• PROBLEM DETAILS: Which lines in the material below contain the word "icon"? Copy each of them.

• DATA LISTING:
• • • •

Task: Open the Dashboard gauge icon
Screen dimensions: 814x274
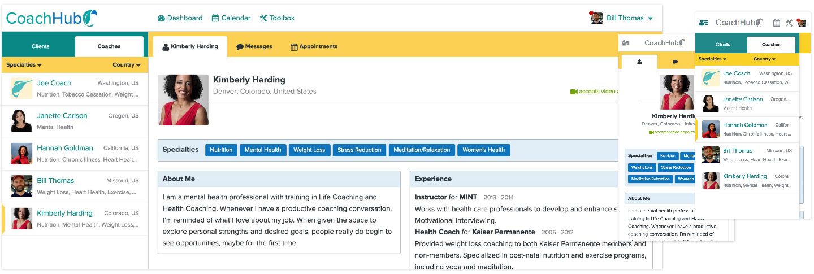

• • • •

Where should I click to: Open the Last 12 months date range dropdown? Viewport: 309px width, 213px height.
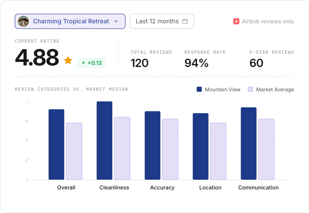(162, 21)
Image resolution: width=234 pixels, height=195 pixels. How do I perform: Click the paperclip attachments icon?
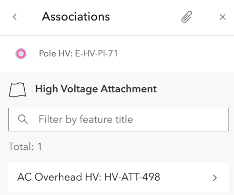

• • • •

• OUTPUT FOR THIS TASK:
Task: Open the Dashboard gauge icon
Image resolution: width=234 pixels, height=195 pixels. How do I perform: Click the paperclip attachments icon?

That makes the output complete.